Simpson believes his granddaughter’s inability to handle the stress later resulted in her not doing what was necessary to keep her diabetes in check once she became a young adult. He said that was likely a factor in the cardiac complications that caused Payslee’s untimely death.
Through the Diabetic Caucus, Simpson said his goal is to create an awareness with the public and to let families dealing with this know they aren’t alone.
“Because of my granddaughter, I’ve really tried to reach out to young adults between the ages of 18 and 24. They leave the house and no longer have their parents’ supervision to make sure they are monitoring their blood sugar and staying on top of their insulin. They think they know better and don’t realize how dangerous this can be,” Simpson said. “I share what happened to Payslee in the hopes of saving another family from experiencing a similar tragedy. Twenty-nine is too young for a young lady to die.”
While Thompson’s family has long dealt with the impact of Type I diabetes, they later learned his wife was at risk for Type II diabetes. A visit to her doctor revealed she was pre-diabetic. The diagnosis came as a shock.
“She’s petite, she’s always watched what she ate and she exercised some. To look at her you’d never have thought she was pre-diabetic,” Thompson said.
Thompson said that diagnosis means more medical expenses for the family. It’s estimated that people with diabetes have medical expenses approximately 2.3 times higher than those who do not have diabetes.

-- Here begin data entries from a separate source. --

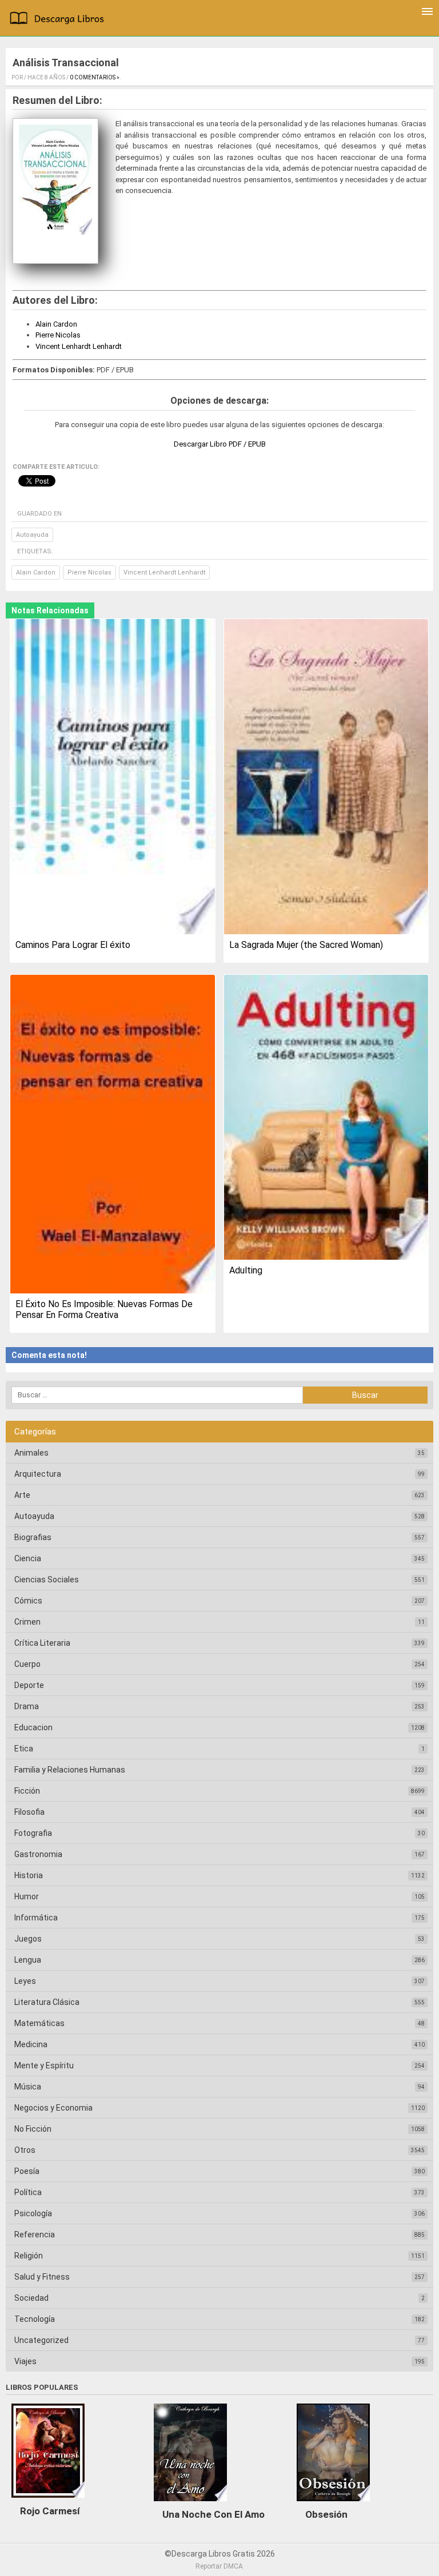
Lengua (27, 1959)
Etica (23, 1748)
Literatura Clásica (46, 2002)
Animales (31, 1452)
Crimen (27, 1621)
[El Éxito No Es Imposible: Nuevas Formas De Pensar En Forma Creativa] (112, 1135)
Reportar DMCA (219, 2566)
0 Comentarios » (94, 77)
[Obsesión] (333, 2504)
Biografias (32, 1537)
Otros (24, 2150)
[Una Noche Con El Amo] (190, 2504)
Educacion (33, 1727)
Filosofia (29, 1812)
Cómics (28, 1600)
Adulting (245, 1270)
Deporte (29, 1685)
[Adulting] (326, 1118)
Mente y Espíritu (44, 2065)
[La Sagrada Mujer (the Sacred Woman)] (326, 777)
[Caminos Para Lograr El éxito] (112, 777)
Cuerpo (27, 1664)
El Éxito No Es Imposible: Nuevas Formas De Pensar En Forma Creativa (104, 1309)
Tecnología (34, 2319)
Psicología (33, 2213)
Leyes (25, 1981)
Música (27, 2086)
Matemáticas (39, 2023)
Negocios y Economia (53, 2107)
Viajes (25, 2361)
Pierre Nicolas (58, 335)
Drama (26, 1706)
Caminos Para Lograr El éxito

“We’ll have more out-of-pocket expenses, but we’ll handle it. We’ll be fine, but a lot of Oklahoma families aren’t,” Thompson said. “We’ve got to do better. We must do better.”
Both Simpson and Thompson said families dealing with diabetes need more help and support. 
“Senator Simpson and I are not unique. It affects thousands of families across Oklahoma. We want them to come [to the Capitol], and learn what’s going on, but we also want them to know we’re all struggling. Come and be a part of this. Create this working relationship and look for answers for your family, because even since I’ve been involved in the caucus, I’ve learned things I didn’t even know about that can help our family,” Thompson said. “Come to this day, learn, engage, and I think your family will be better off for it.”
The state Capitol World Diabetes Day will take place Monday from 5 p.m. to 8 p.m. on the Capitol fourth floor rotunda and in the House chamber. The event is open to the public.
“I think it can be a source of strength and encouragement for families to see they aren’t the only ones dealing with this,” Simpson said. “Just because Senator Thompson and I are elected officials, it doesn’t mean our families are immune from those same problems and those same pains that so many families are suffering with. They’re not alone and they may learn something at this event that can help them improve their lifestyle and health.”